Непременно лез своей картофельной палочкой в тонин соус, облизывал пальцы, причмокивал и нависал. Все время норовил коснуться руки или подвинуться так, чтобы бедром легонько скользнуть по бедру. Невинно, разумеется, и с о в е р ш е н н о случайно.
Это каждый раз раздражало буквально до взрыва. Только Тони почему-то молчал. И делал вид, что ничего с о в е р ш е н н о не видит. Не догоняет, ослеп и сразу оглох. Не чувствует феромоны, что бьют из мальчонки фонтаном. Это возраст. Гормоны. Пройдет.

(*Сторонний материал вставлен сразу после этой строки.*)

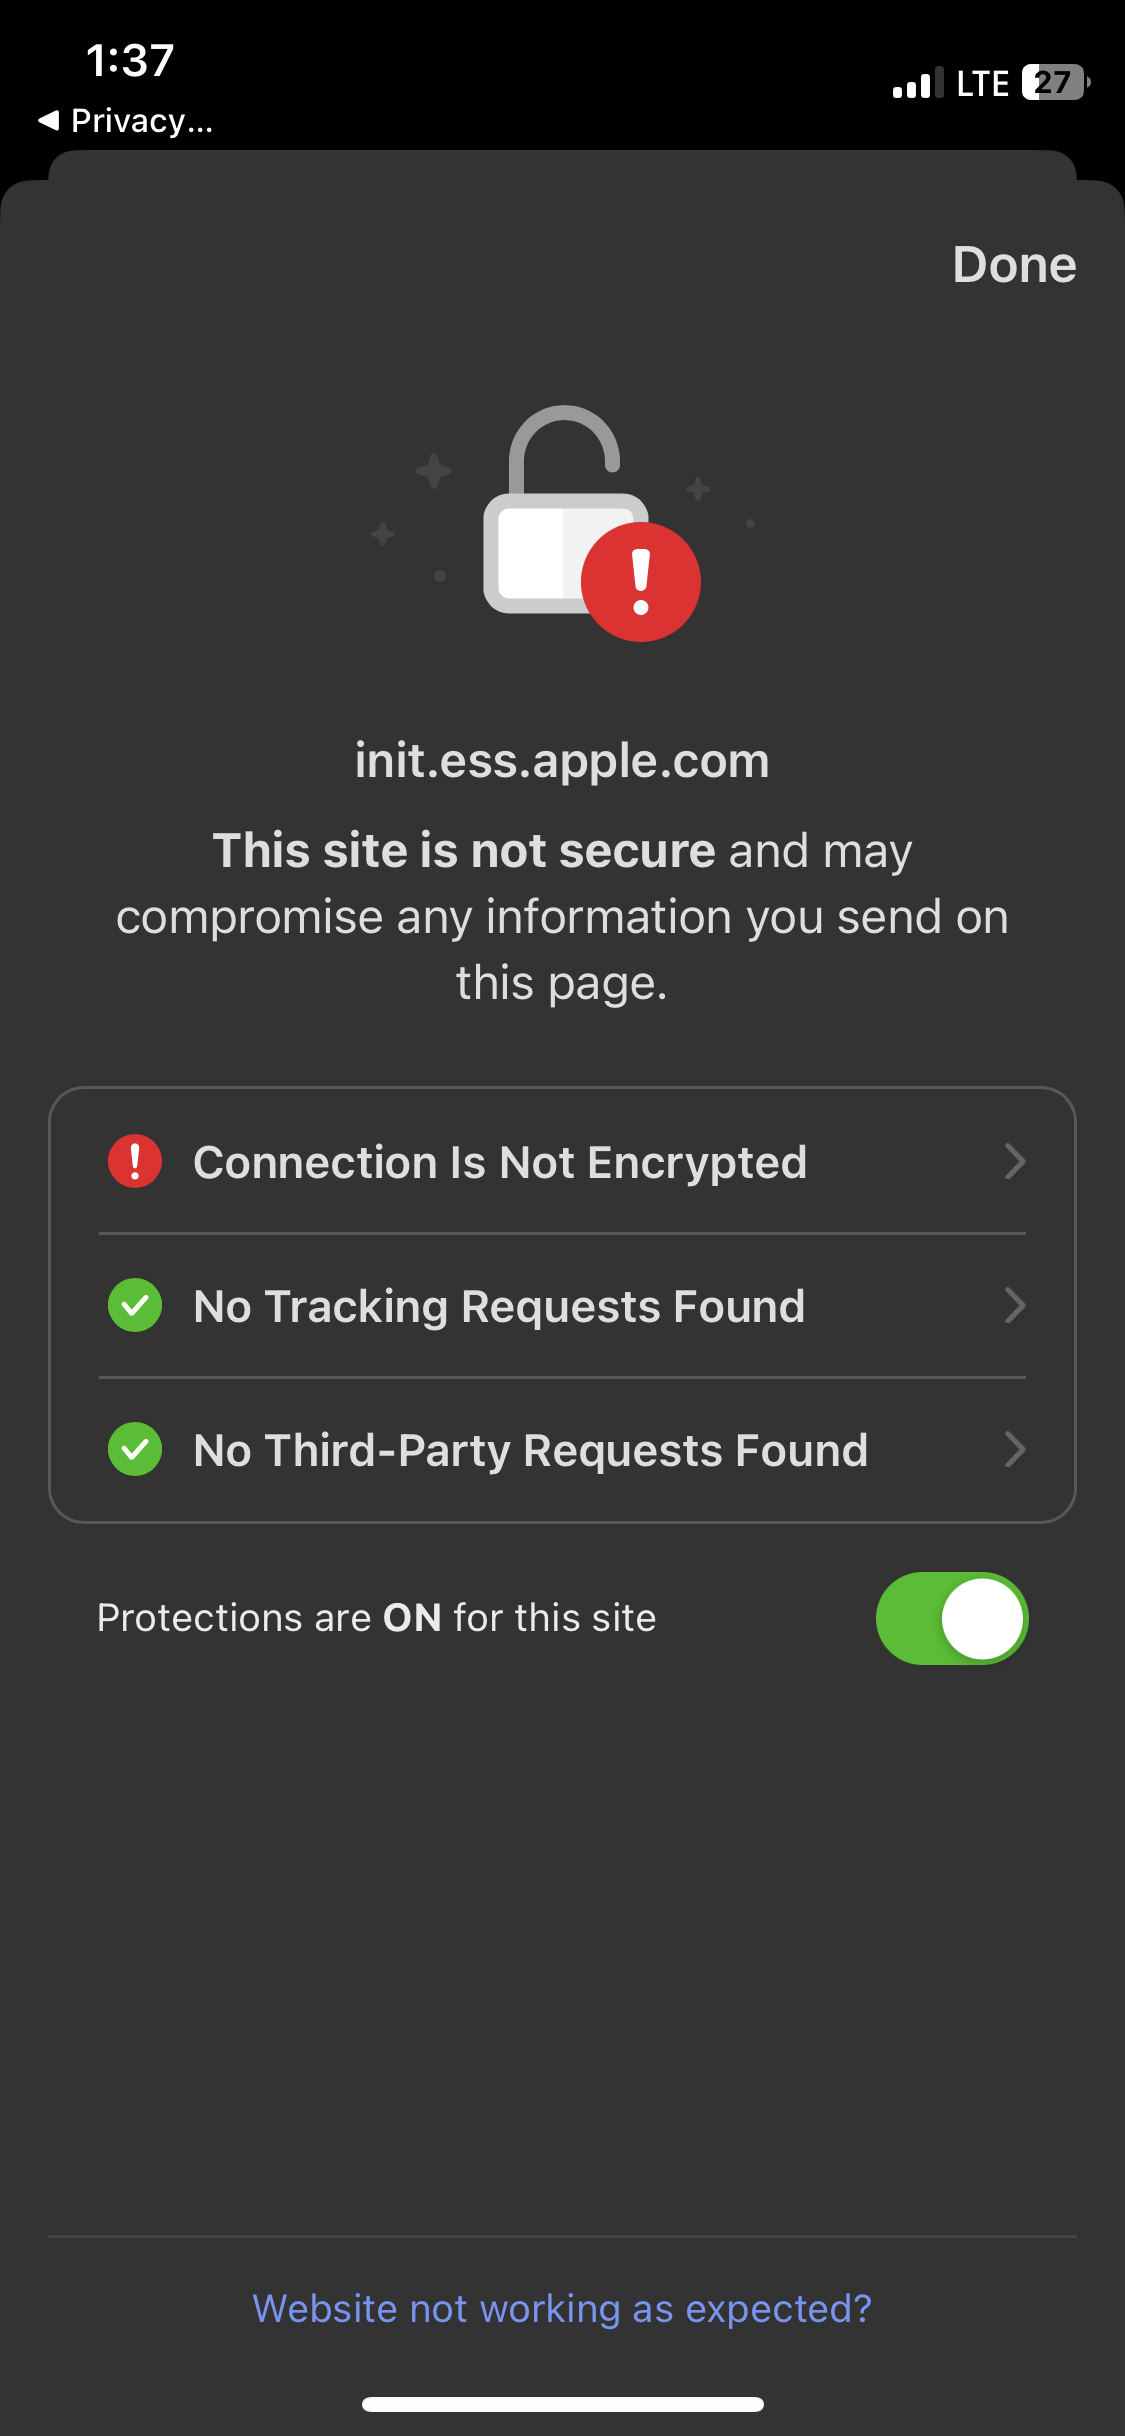Tap the clock showing 1:37
Screen dimensions: 1125x2436
[130, 60]
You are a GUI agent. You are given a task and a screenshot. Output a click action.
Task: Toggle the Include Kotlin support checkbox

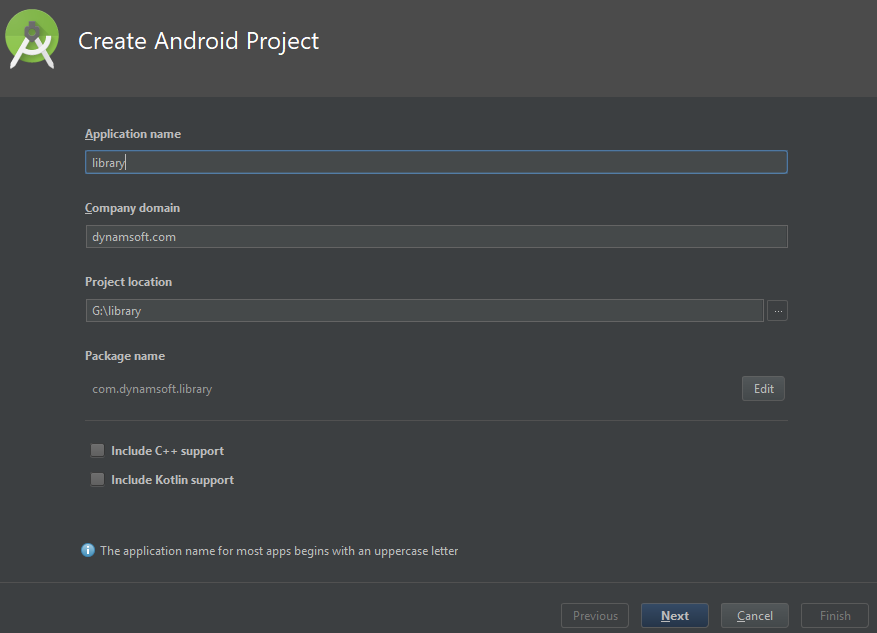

“Мистер Старк? Я сделал что-то не то?”
“С чего ты взял? Все путем. Передай мне картошку”
Он так устал от постоянных звонков днем и среди ночи, не взирая на время, часовые пояса и прочую мелкую чушь. От рассказов взахлеб про грабителей в масках, про старушек, которых кто-то должен водить через оживленные перекрестки Нью-Йорка, про карманников, что лезут к девушкам в сумки, про насильников, что устраивают засады в темных парках, в кустах, у неприметных тропинок. Он пуще прочего устал опасаться неизвестных звонков, из которых каждый может оказаться равнодушным голосом из службы спасения. Тем самым, что сообщит, зевая и, может быть, почесывая волосатое пузо, что спасать больше некого здесь, что Питер уже никогда… чертов Паркер…
“Мистер Старк, мне что-то плохо… ох… мистер Старк, не хочу умирать…”
Он не должен все это помнить сейчас. Тони Старк на проклятом Титане. И Паучок, развевающийся пригоршней пепла и дыма. В красных лучах чужого, заходящего солнца. Или то был огонь от пожарищ? Или просто плотная пыль, что с кровью мешалась и забивала глаза. Ничего не осталось в руках. Совершенно. Даже запах пропал. Спрайт и лимонная жвачка, хот-дог без горчицы, он же люто ее ненавидит… пацан.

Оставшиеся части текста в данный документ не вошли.